→ GIVEN INSTRUCTION 1:
Answer these questions using the travel journal entries:
(a) How long is the film shown at the start of the Boeing tour?
(b) What item did the Department of Agriculture inspector make the travelers eat at the border?
(c) In what year was North Cascades National Park established?

→ PAGE EXCERPT:

====

Friday, August 24, 2007

August 22, 2007

August 22, 2007

We have a reservation for a tour of Boeing’s commercial jet assembly plant this morning. We drive 45 minutes south to the factory location in Everett, WA. Unfortunately there are no cameras allowed on the tour. They first have us watch the 4-5 month assembly process in fast-forward in a seven-minute film. From there we board busses that take us to the assembly building, the largest building by volume in the world. We watch a few 747’s under construction. The 747 is on its last legs; it is no longer made for passenger use, only for cargo service. The tour is a little disappointing as not only is it not free we only get to watch the process for about 15 minutes. When I was in college I had a couple summer jobs at McDonnell-Douglas in St. Louis and I got to watch fighter jets being built up close and personal. That was far more interesting.

At the tour center, they also have a bunch of exhibits on commercial jets. Most are uninteresting. Boeing is counting on its new 787 coming out next year to stave off inroads by Europe’s Airbus consortium. If successful it should, as the 787 will be mostly made of graphite and glue compared to aluminum and rivets. The weight savings alone will improve fuel efficiency by 20%.

We spend the night at a private park just outside Seattle in Bellevue, WA.

August 21, 2007

August 21, 2007

This morning we drove south across the border from Canada into the US. After quickly passing thru the border guard station, the Dept of Agriculture then waved us over for inspection. This lady looked at every food item we had. She carefully examined our half-eaten Oscar Meyer bologna and ballpark franks. She then spied an orange in our cooler. Apparently it was contraband. We had to eat it in front of her and leave her the peelings. We have illegals and terrorists swarming across the border but our government is more concerned about the orange we bought in a Canadian grocery store. Unbelievable!

From the border we drove south to Omak, WA where we turned west on Rt. 20 to cross over the Cascade Mountains. This part of the drive was very picturesque. If we didn’t have a long drive ahead of us we would have liked to stop along the way in Winthrop, WA. It seemed like a very cute western-themed town. Just past the summit we come to the North Cascade Scenic Drive. It follows the Skagit River thru a canyon past several man-made lakes and hydroelectric dams. The Lake Diablo overlook had lots of interesting interpretative signs about the area.

The Skagit canyon is straddled by the North Cascades National Park. We stop at their visitor center. This park was just established in 1987 and seems to be just some congressman’s political pet project, probably to bring tax dollars and jobs to the area. Nothing here seems worthy of National Park status, mostly just some snowy isolated mountains. There are no roads in the actual park. The visitor center and hiking trails are all outside the park in the Skagit River Byway.

====

→ DATA EXCERPTS:
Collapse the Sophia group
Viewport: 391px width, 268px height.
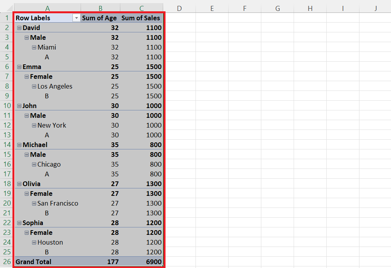pos(19,223)
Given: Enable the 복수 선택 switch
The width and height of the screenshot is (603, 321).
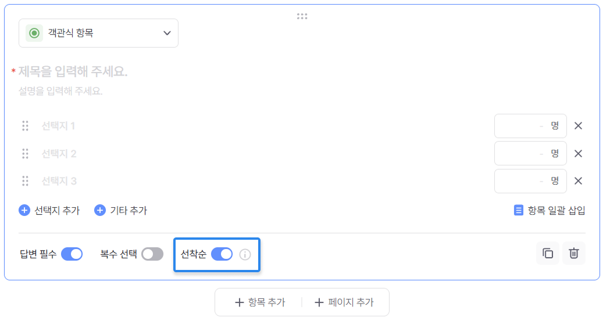Looking at the screenshot, I should point(152,254).
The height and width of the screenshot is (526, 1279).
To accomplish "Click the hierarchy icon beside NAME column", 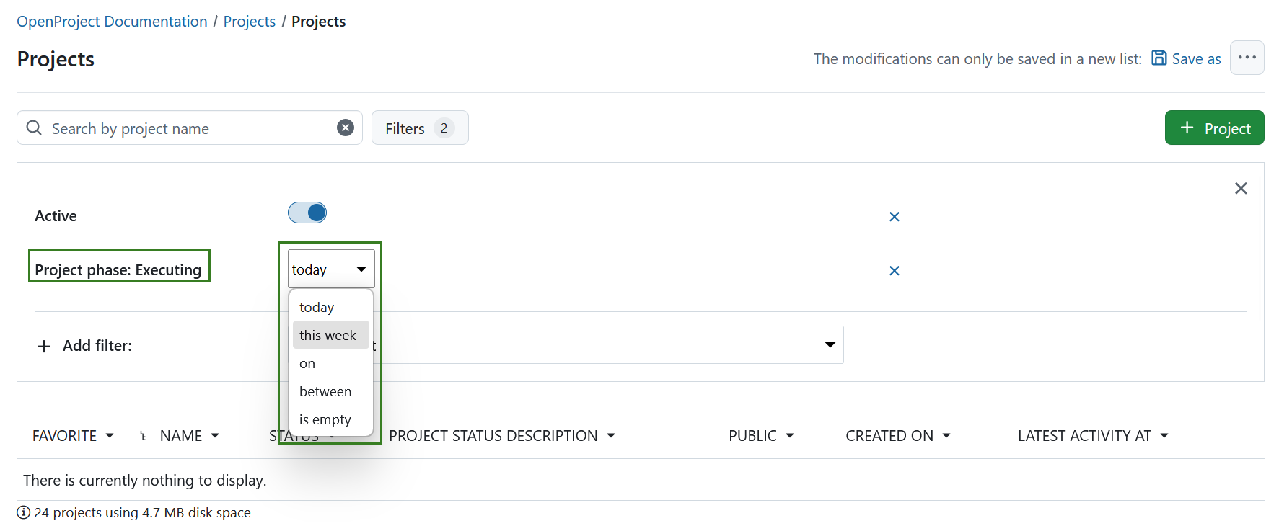I will (143, 436).
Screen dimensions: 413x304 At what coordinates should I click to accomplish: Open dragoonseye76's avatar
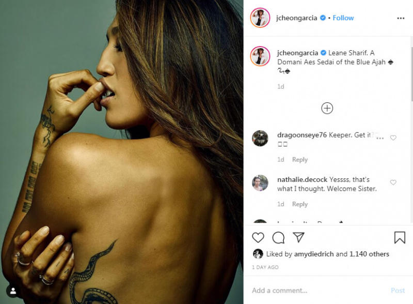[260, 138]
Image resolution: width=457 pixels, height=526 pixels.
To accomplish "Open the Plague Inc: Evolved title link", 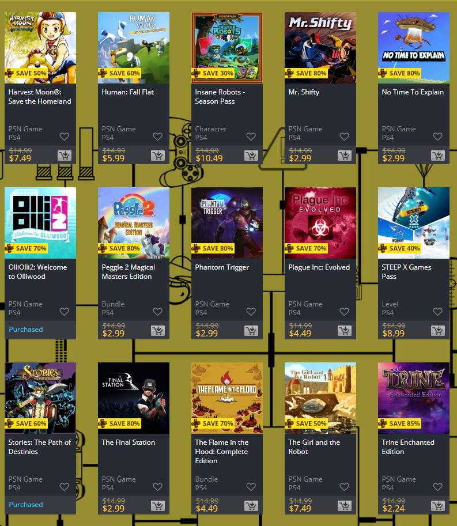I will click(319, 267).
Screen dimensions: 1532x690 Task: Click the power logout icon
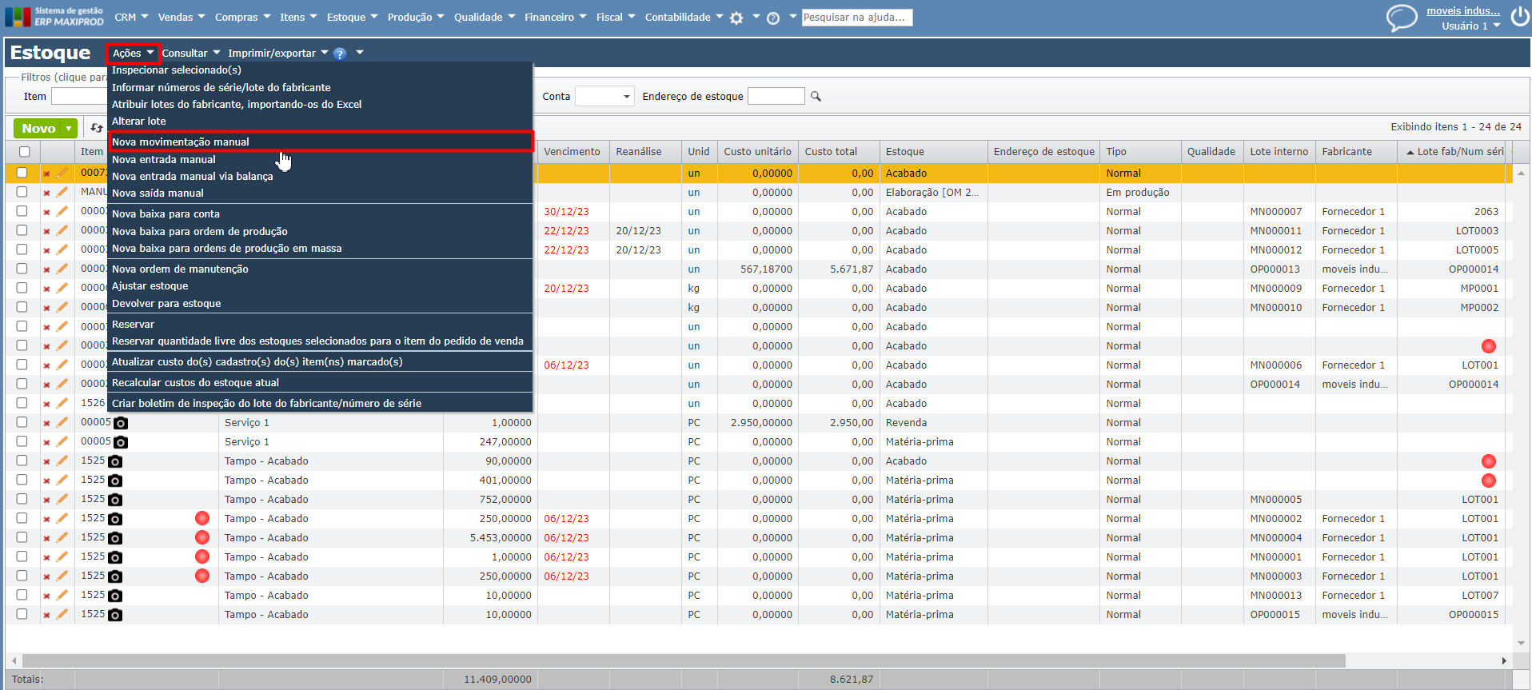[x=1519, y=17]
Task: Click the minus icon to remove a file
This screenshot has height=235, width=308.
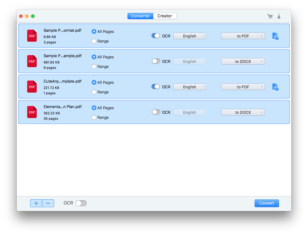Action: [48, 203]
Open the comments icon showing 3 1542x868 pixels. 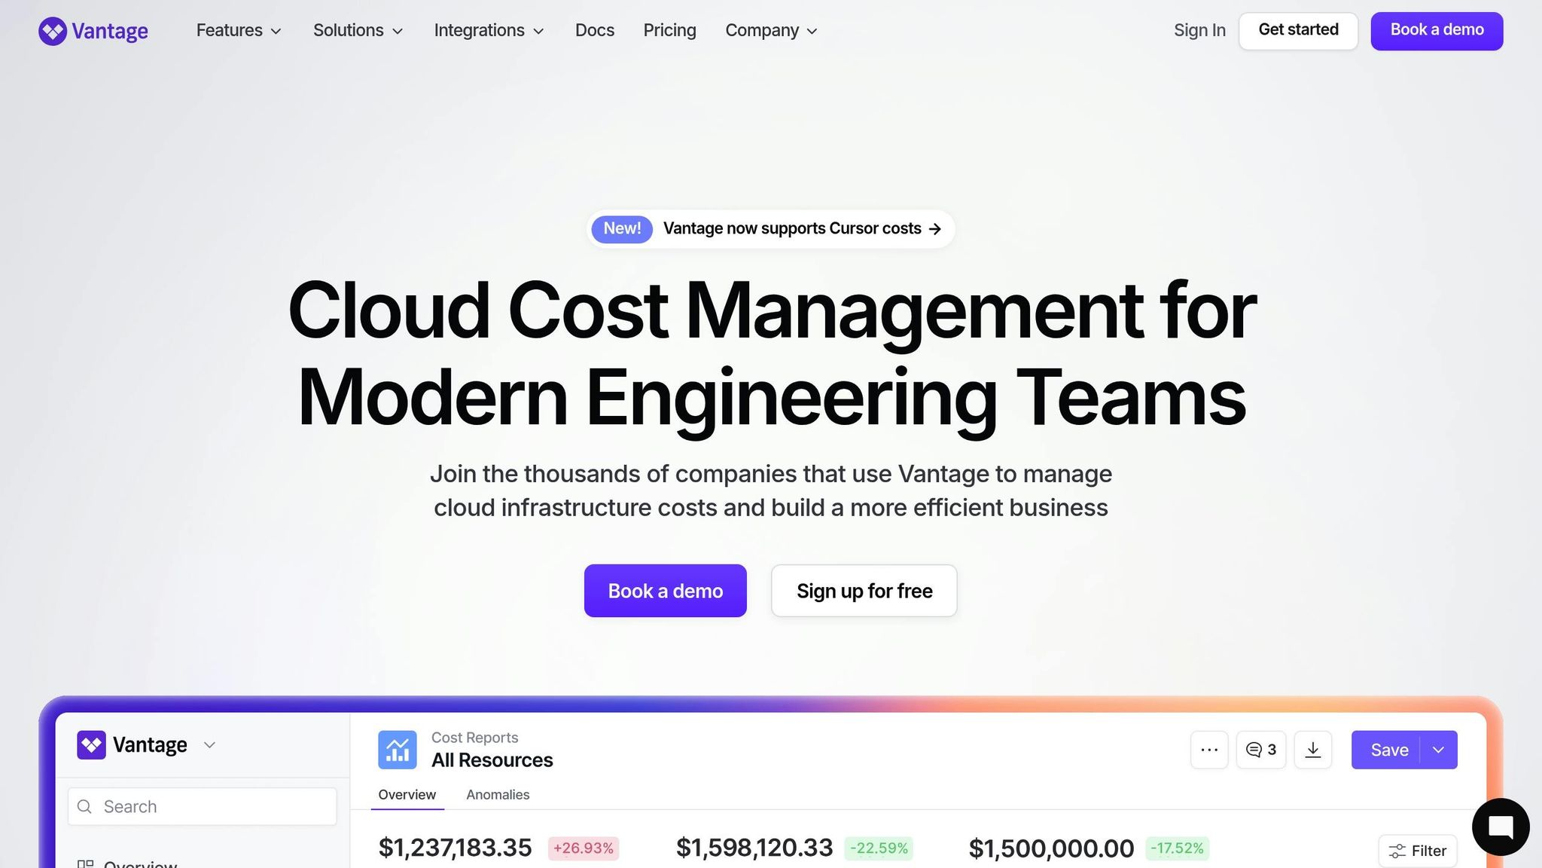pyautogui.click(x=1260, y=750)
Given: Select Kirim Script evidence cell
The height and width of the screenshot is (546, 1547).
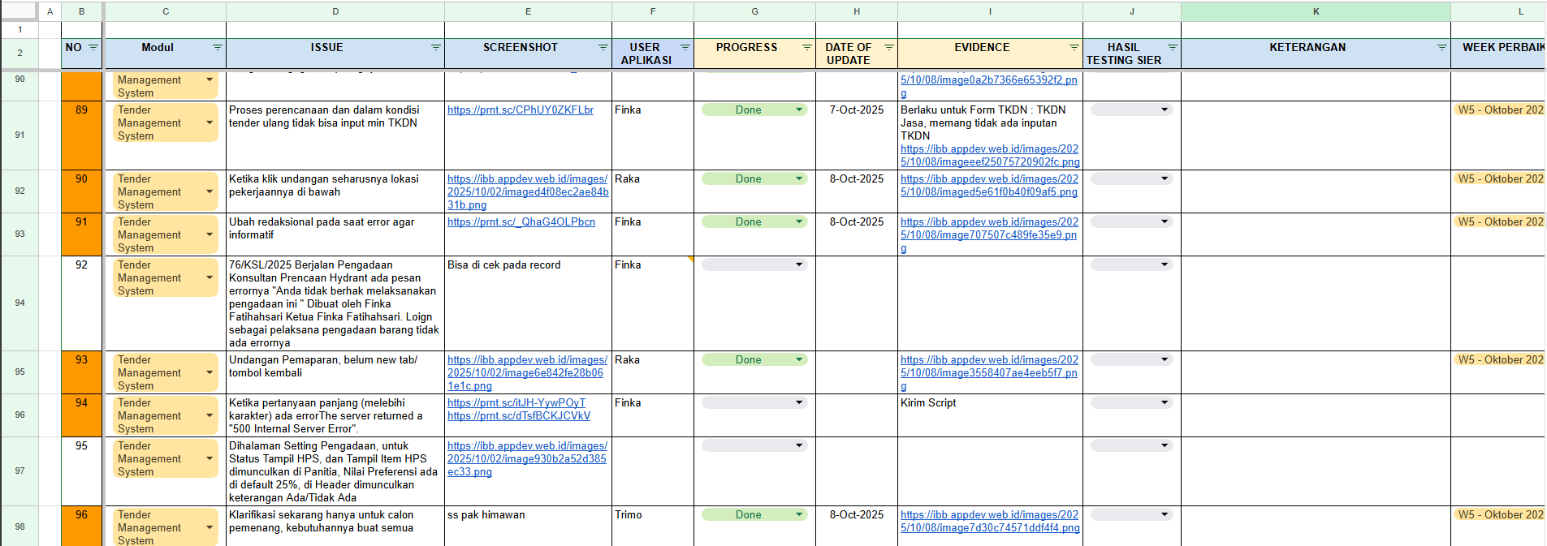Looking at the screenshot, I should pyautogui.click(x=989, y=415).
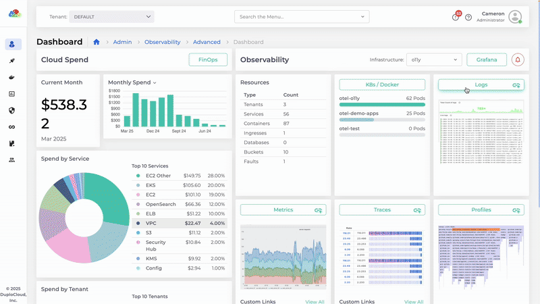This screenshot has height=304, width=540.
Task: Select the Admin breadcrumb item
Action: tap(122, 42)
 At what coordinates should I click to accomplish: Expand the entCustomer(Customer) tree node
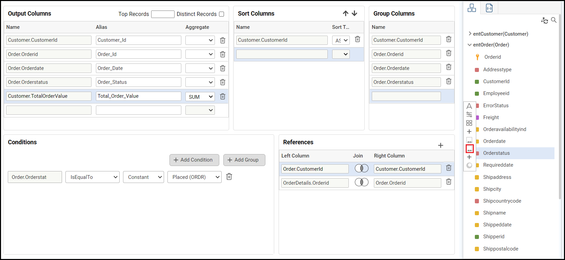click(470, 34)
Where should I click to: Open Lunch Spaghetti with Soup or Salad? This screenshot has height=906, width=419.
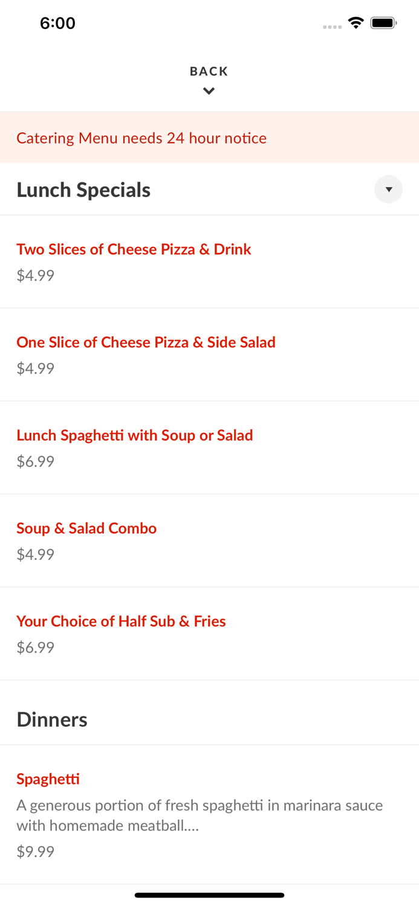coord(134,435)
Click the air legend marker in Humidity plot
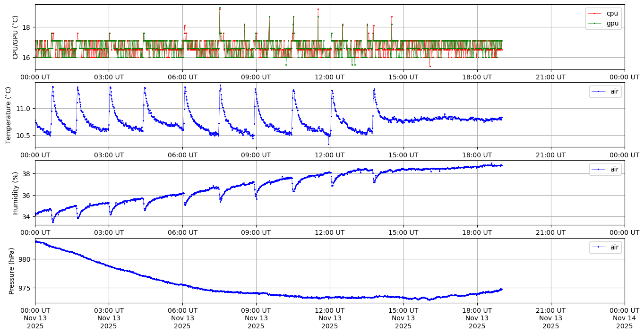Screen dimensions: 644x334 pyautogui.click(x=598, y=169)

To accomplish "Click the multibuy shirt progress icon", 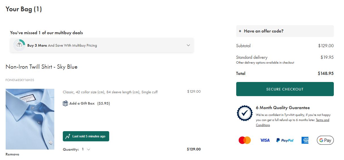I will point(20,45).
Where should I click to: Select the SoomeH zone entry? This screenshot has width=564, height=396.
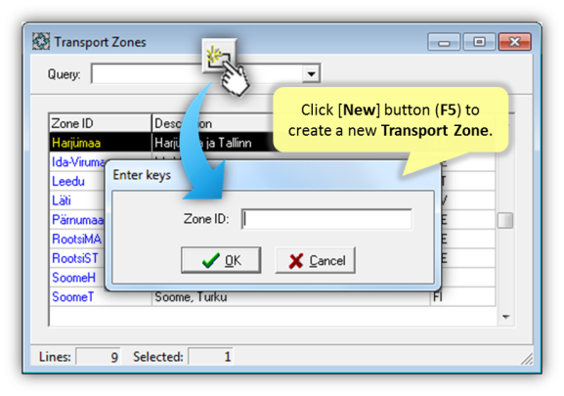click(73, 278)
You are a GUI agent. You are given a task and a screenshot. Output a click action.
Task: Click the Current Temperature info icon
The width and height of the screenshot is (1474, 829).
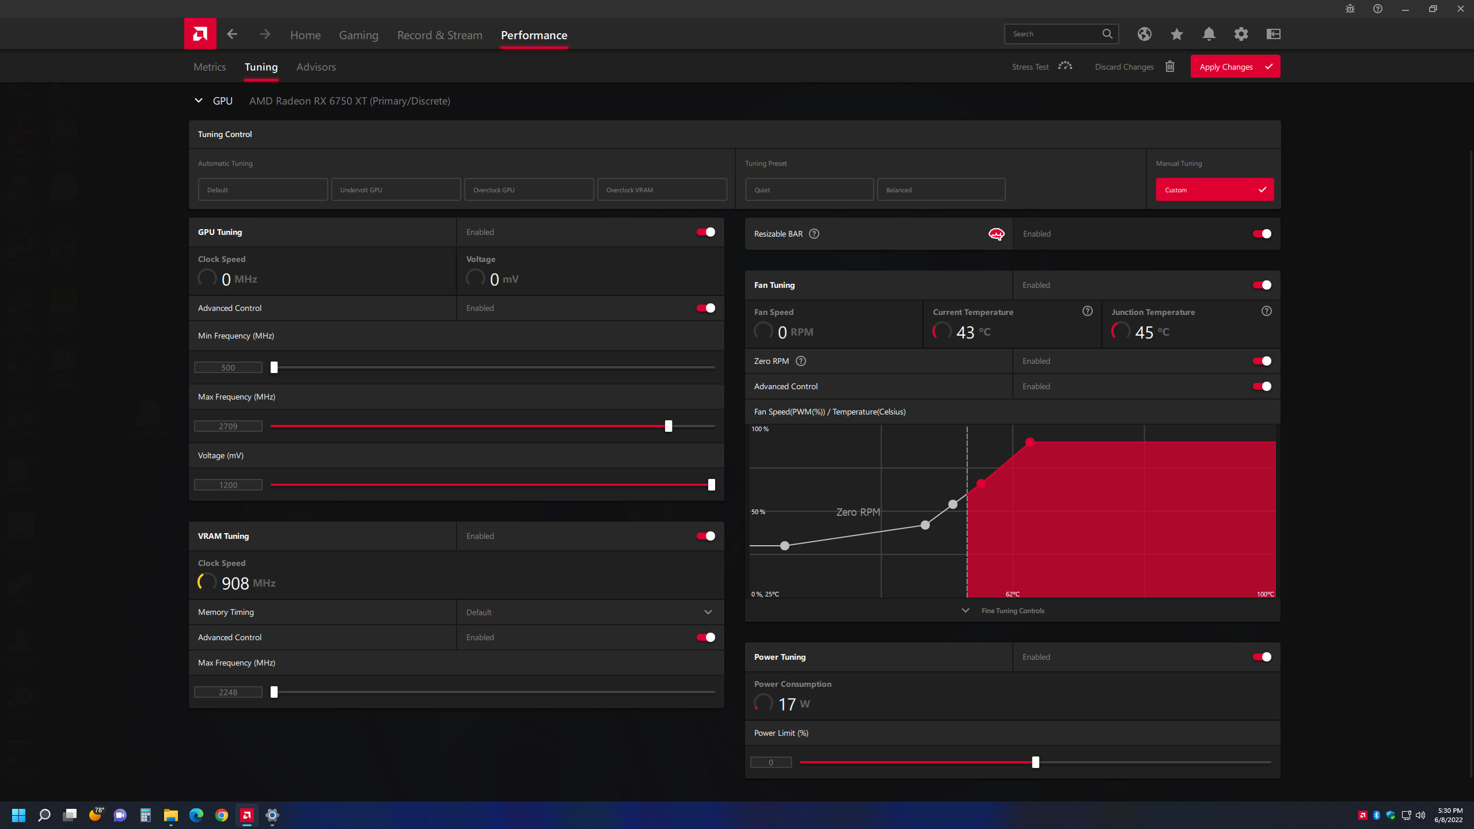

====

→ GIVEN INSTRUCTION 2: Convert the records, from the line with "Where should I click to: Select" through the end of the records, into a numbered list with no blank lines, and omit the pictures.

→ WRITTEN SOLUTION 1:
(a) Seven minutes.
(b) An orange.
(c) 1987.

→ WRITTEN SOLUTION 2:
1. Where should I click to: Select the SoomeH zone entry? This screenshot has width=564, height=396.
2. click(73, 278)
3. You are a GUI agent. You are given a task and a screenshot. Output a click action.
4. Task: Click the Current Temperature info icon
5. The width and height of the screenshot is (1474, 829).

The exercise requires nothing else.